On Wednesday, a second earthquake struck Afghanistan. The new 6.3 magnitude quake struck at around 05:10 local time (00:40 GMT) on Wednesday, 28km (17 miles) north of Herat, killing at least one person.

On Thursday, Secretary of State Antony Blinken arrived in Israel in the start to a diplomatic blitz in the Middle East to prevent a wider regional war as well as sending a message of support for Israel to the region. On Friday, he was in Jordan, Qatar and Bahrain before travelling to Riyadh in Saudi Arabia. On Saturday, Blinken began his day in Saudi Arabia, where he met with the Saudi foreign minister and spoke of protecting civilians and stopping the conflict, before travelling to the United Arab Emirates, where he met with Sheikh Mohammed bin Zayed Al Nahyan in Abu Dhabi. On Sunday he travelled to Egypt before returning to the U.S.

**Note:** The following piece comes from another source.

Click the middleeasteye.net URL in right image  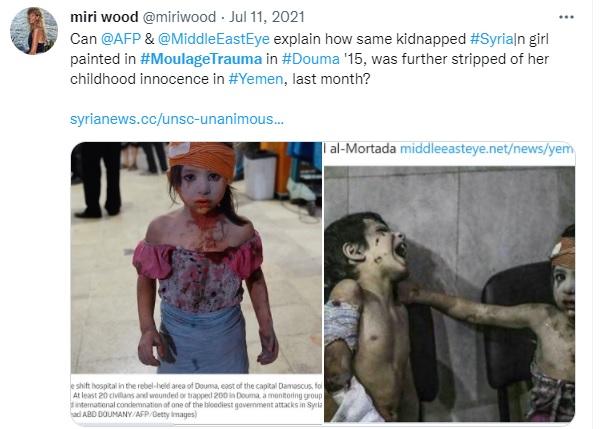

Also on Thursday, Iranian Foreign Minister Hossein Amir-Abdollahian arrived in Lebanon’s capital Beirut during the night. He was greeted by representatives of Hamas, the Palestinian Islamic Jihad and by Lebanese officials. Speaking to journalists upon his arrival, he said that “In light of the continued aggression, war crimes and siege on Gaza, opening other fronts is a real possibility”. By that he is presumed to mean that the war could expand to Israel’s northern border with Lebanon. Amir-Abdollahian visited Iraq and is also expected to hold talks in Syria later this week as part of a regional tour.

On Thursday, German Defence Minister Boris Pistorius said Germany will provide NATO with 35,000 troops by 2025 with 4,000 of those troops being permanently stationed in the Baltic country of Lithuania. Germany will also make around 200 aircraft available for rapid NATO deploymentNATO has announced plans for as many as 300,000 NATO troops to be assigned for quick deployment to a specific territory from their home countries. 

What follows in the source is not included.